Creditable coverage is any previous health insurance coverage, such as a health
insurance coverage under a group (employer) health plan or an individual health
insurance policy. Keep in mind that if there was any time when you had no health
insurance coverage for more than 63 days in a row, you can only count the creditable
coverage you had after that lapse coverage.
Can I Wait to Switch to a Different Medicare Supplement Policy?
No, but the length of time you've had your
Medicare supplemental plan will affect how your new Medicare Supplement
policy covers you for pre existing conditions. If you've had a Medicare Supplement
insurance plan for at least six months and you decide to switch, your new Medicare
supplemental insurance plan must cover you for all pre existing conditions. If you've
had a Medicare supplemental insurance plan for less than six months, the new Medicare
supplement policy must give you credit for the time the older policy covered you.
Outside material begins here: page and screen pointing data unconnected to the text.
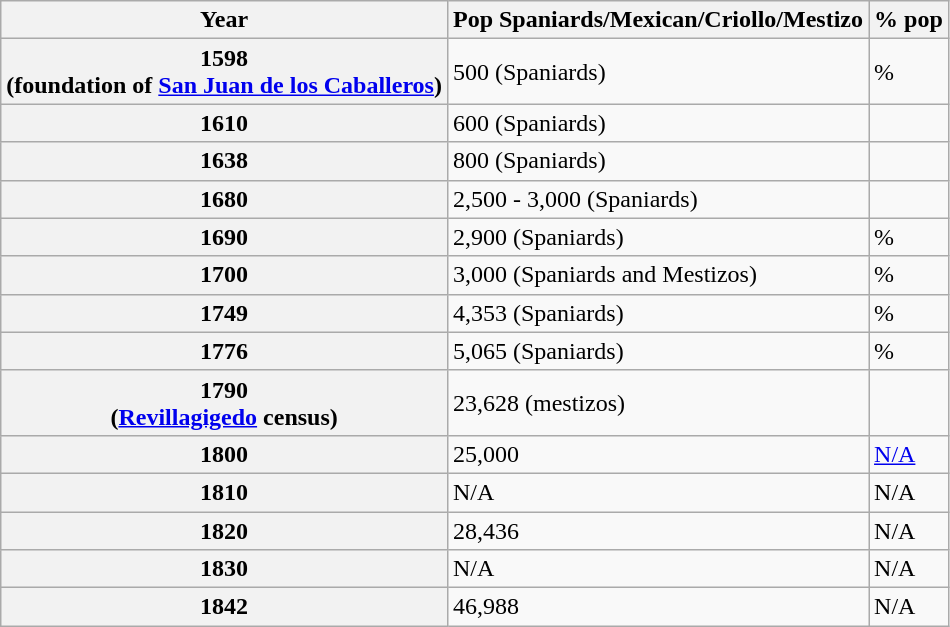
600 (Spaniards) [658, 123]
1820 [224, 531]
1749 [224, 313]
5,065 (Spaniards) [658, 351]
4,353 (Spaniards) [658, 313]
Pop Spaniards/Mexican/Criollo/Mestizo [658, 20]
1830 [224, 569]
1598 (foundation of San Juan de los Caballeros) [224, 72]
1610 [224, 123]
1810 [224, 492]
1638 [224, 161]
800 (Spaniards) [658, 161]
500 (Spaniards) [658, 72]
2,900 (Spaniards) [658, 237]
3,000 (Spaniards and Mestizos) [658, 275]
1842 [224, 607]
2,500 - 3,000 (Spaniards) [658, 199]
% pop [909, 20]
28,436 [658, 531]
1800 [224, 454]
25,000 [658, 454]
1690 [224, 237]
1776 [224, 351]
46,988 [658, 607]
1790(Revillagigedo census) [224, 402]
1680 [224, 199]
1700 [224, 275]
Year [224, 20]
23,628 (mestizos) [658, 402]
What Happens When I Move With My Medicare Supplement Plan
Because your Medicare supplemental insurance plan is guaranteed renewable, you will
still have insurance coverage if you move. If you move to a new state, however,
the Medicare supplement insurer may quote you a different premium. If you have a
Medicare Select insurance plan, which contain network restrictions, you must change
your Medicare insurance coverage. But you have the right to buy Medicare supplemental
insurance plans A, B, C or F in the state you move to without having to medically
qualify.
Will Medicare cover my medical expenses outside of the U.S.?
Persons living or traveling outside the United States usually cannot benefit from
Medicare. This is because, generally speaking, the program provides protection against
the cost of hospital and medical expenses incurred in the United States.
There are rare emergency cases where Medicare can pay for care for those who travel
to Canada or Mexico. Also, Medicare can sometimes pay if a Canadian or Mexican hospital
is closer to your home than the nearest U.S. hospital that can provide the care
you need.
If you get emergency treatment in a Canadian or Mexican hospital or if you live
near one, ask someone who works at the hospital about
Medicare coverage, or have the hospital help you contact the Medicare Intermediary.
Health insurance protection may be very important to anyone temporarily abroad who
plans to return to the United States. If you plan to return to the United States
shortly after you are eligible for the medical insurance program, you may wish to
enroll during your first enrollment period. If you expect to be abroad for a longer
period of time, you may wish to enroll during a later general enrollment period.
What is a Medicare Approved Amount?
This is the fee that Medicare establishes with providers who accept "Medicare
assignment" will charge for a covered medical service. If the doctor does not
accept assignment of Medicare benefits, the Medicare approved amount may be less
than the actual amount charged by a doctor or supplier for a service or supply.